#### Problem to solve:
In the records below, take the part that opens with the line containing "Task: Click the word" and closes at the end of the records. Rewrite that part with "Products" swapped for "Services" and everything else unchanged.

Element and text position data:
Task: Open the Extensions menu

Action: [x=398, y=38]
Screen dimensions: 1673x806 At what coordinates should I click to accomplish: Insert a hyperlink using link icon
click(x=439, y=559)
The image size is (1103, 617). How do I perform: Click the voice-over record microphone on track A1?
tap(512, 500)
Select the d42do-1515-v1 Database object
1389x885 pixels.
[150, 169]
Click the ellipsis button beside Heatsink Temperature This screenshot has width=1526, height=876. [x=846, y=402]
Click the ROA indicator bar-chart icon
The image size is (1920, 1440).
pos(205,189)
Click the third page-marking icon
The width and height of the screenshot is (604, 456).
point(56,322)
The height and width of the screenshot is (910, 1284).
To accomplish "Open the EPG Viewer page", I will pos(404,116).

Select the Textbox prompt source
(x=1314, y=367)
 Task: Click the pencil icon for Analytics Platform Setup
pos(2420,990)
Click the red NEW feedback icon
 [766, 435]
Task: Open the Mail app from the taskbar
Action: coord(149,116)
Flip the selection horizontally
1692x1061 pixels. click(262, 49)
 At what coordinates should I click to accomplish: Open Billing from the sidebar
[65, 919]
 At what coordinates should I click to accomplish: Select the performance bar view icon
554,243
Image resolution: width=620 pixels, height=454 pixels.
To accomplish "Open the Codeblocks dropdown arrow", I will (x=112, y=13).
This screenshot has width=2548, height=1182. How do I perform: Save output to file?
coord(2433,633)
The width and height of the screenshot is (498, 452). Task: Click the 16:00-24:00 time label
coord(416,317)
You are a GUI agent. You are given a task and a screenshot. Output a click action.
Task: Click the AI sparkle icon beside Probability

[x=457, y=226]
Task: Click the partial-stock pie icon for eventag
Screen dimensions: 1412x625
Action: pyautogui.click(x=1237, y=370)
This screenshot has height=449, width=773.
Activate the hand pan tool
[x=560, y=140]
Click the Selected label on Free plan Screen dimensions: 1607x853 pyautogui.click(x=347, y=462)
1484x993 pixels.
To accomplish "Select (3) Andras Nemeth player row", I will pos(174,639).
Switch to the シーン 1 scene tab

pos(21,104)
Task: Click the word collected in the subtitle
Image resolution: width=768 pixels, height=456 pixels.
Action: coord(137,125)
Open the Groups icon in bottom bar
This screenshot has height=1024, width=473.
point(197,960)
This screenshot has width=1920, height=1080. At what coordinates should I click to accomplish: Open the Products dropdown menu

#### The result:
Task: Click the word collected in the subtitle
Image resolution: width=768 pixels, height=456 pixels.
Action: coord(137,125)
Open the Groups icon in bottom bar
This screenshot has height=1024, width=473.
point(197,960)
This screenshot has width=1920, height=1080. At what coordinates should I click to accomplish: Open the Services dropdown menu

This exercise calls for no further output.